• The task:
What you need to produce from the material below is an exact transcription of the lines from the one with "Close the Edit selection dialog" through the one with "Select صفحات in", both included, and no other line.

• Extracted records:
=== Section Start ===

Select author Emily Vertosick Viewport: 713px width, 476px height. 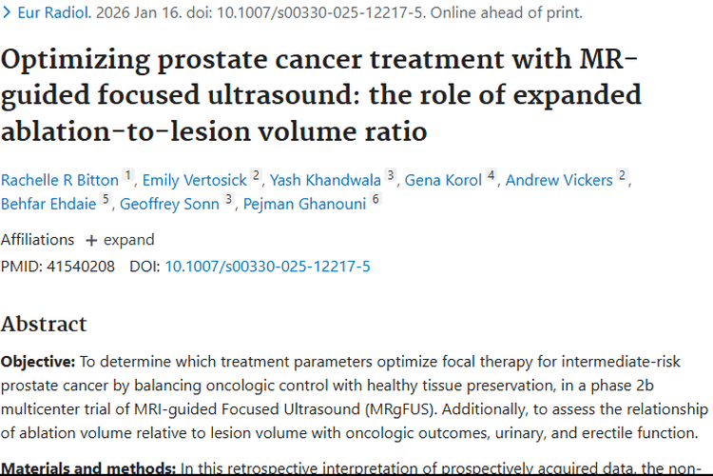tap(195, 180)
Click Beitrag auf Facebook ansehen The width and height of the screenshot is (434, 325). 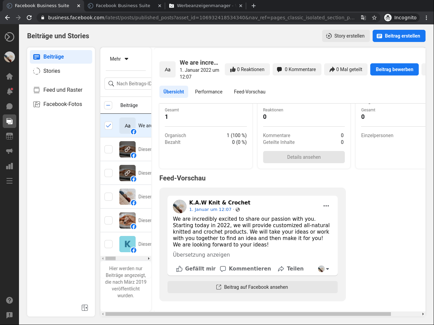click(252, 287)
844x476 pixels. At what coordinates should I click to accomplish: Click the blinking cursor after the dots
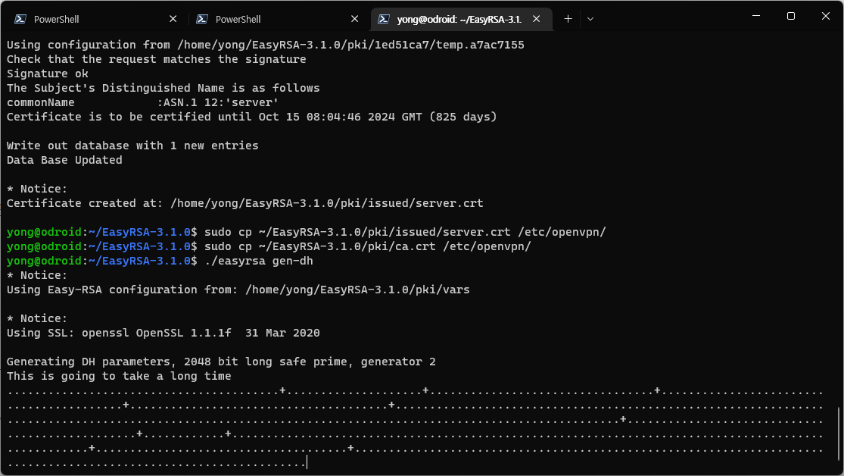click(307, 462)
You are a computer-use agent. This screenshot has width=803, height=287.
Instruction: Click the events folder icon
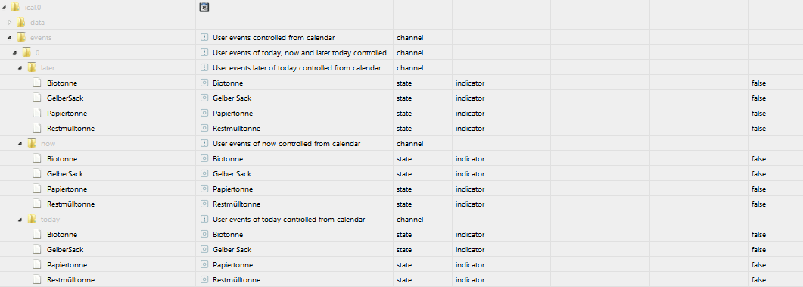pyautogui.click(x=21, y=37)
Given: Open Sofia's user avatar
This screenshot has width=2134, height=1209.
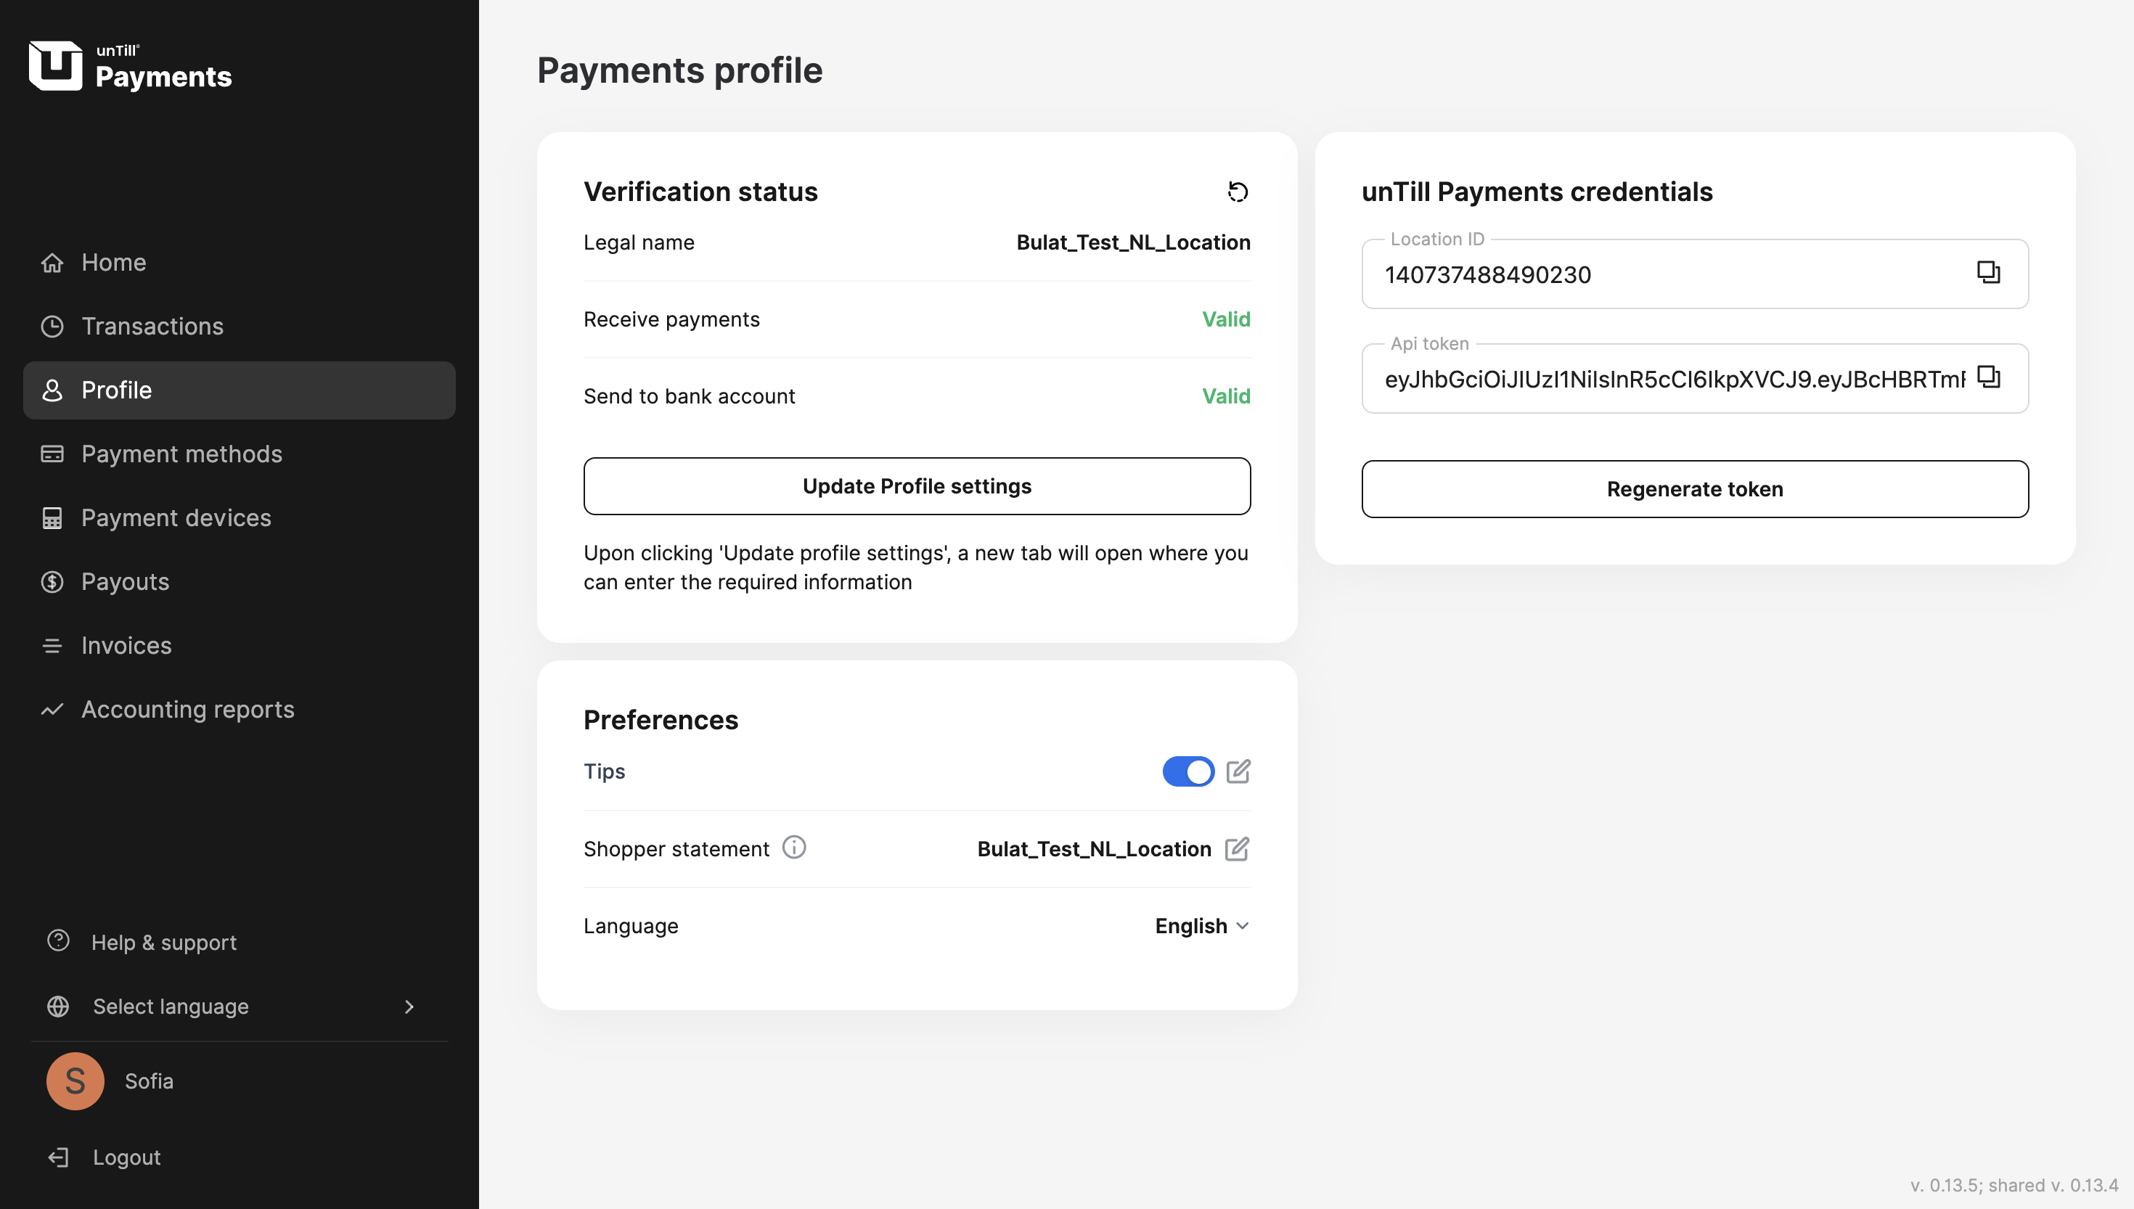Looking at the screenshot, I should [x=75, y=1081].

=== Section End ===
=== Section Start ===

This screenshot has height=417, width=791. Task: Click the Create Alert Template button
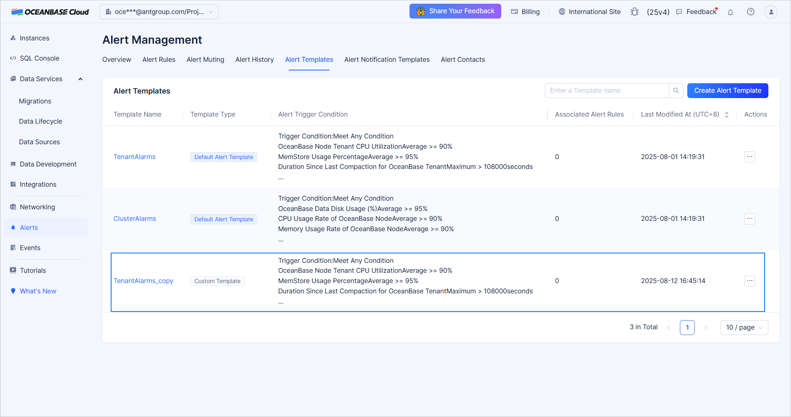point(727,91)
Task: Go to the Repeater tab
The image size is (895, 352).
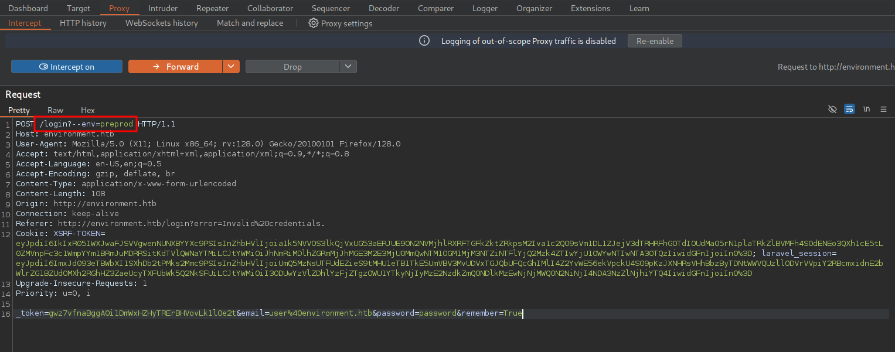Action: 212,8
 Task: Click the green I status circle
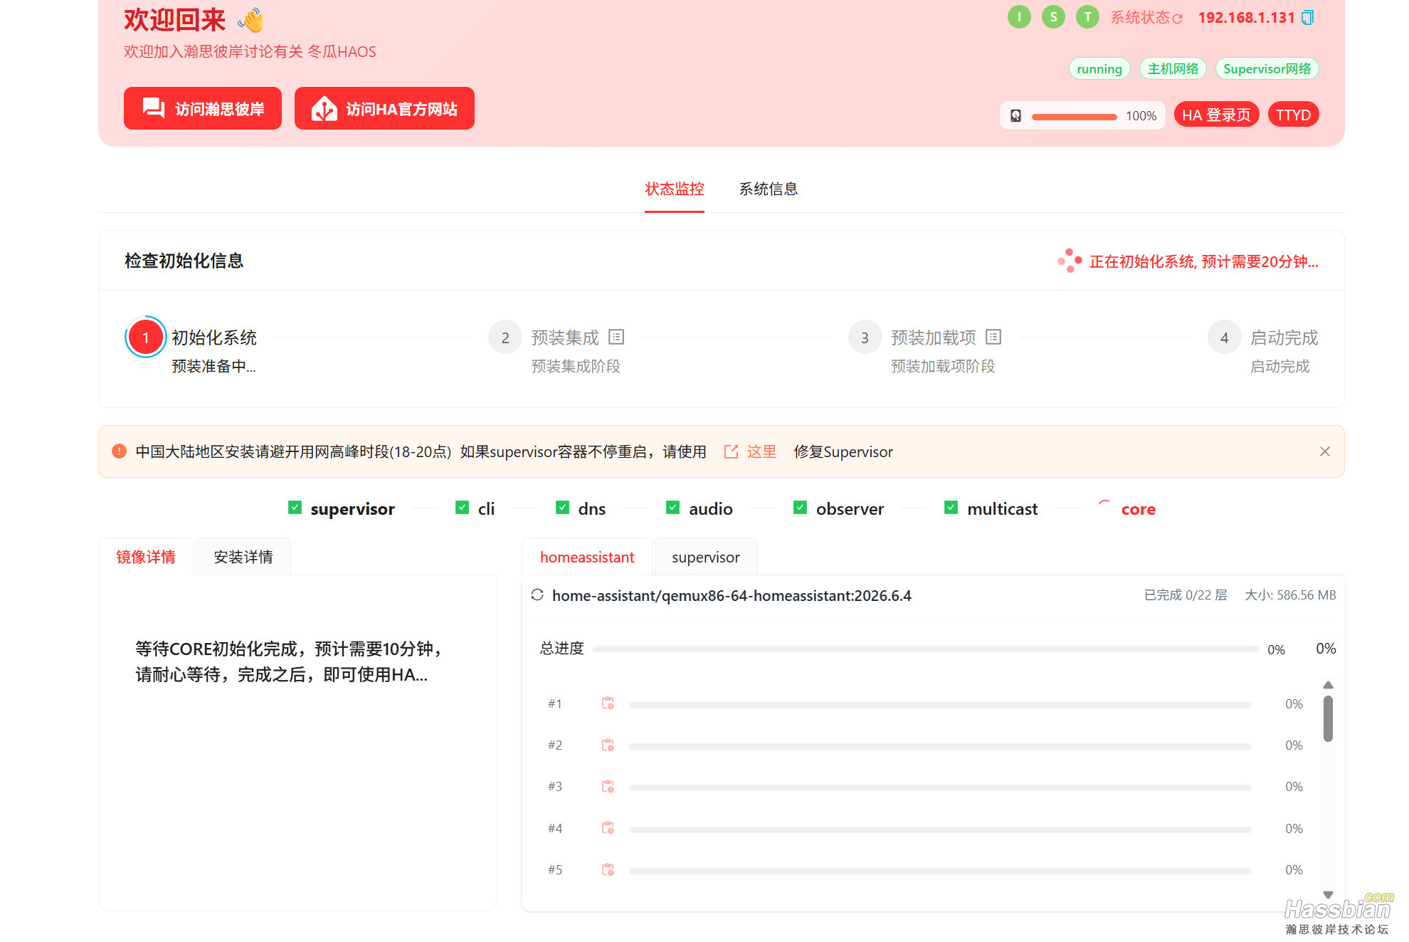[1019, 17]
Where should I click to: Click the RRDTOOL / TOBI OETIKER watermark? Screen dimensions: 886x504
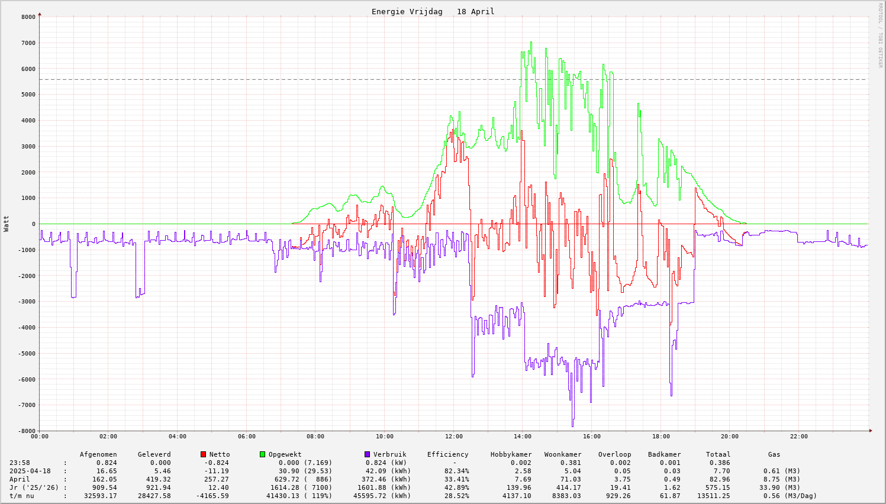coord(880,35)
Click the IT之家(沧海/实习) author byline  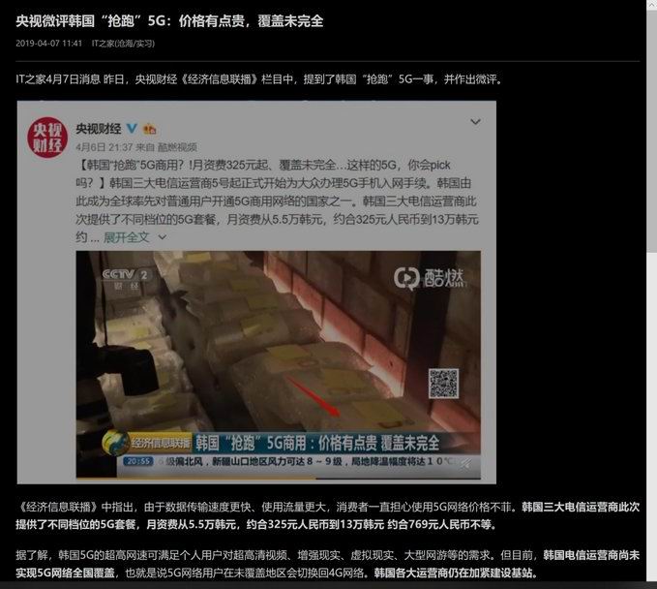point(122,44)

=== Section End ===
=== Section Start ===

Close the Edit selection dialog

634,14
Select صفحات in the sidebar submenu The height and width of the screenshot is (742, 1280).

=== Section End ===

• Your response:
Close the Edit selection dialog

634,14
Select صفحات in the sidebar submenu The height and width of the screenshot is (742, 1280).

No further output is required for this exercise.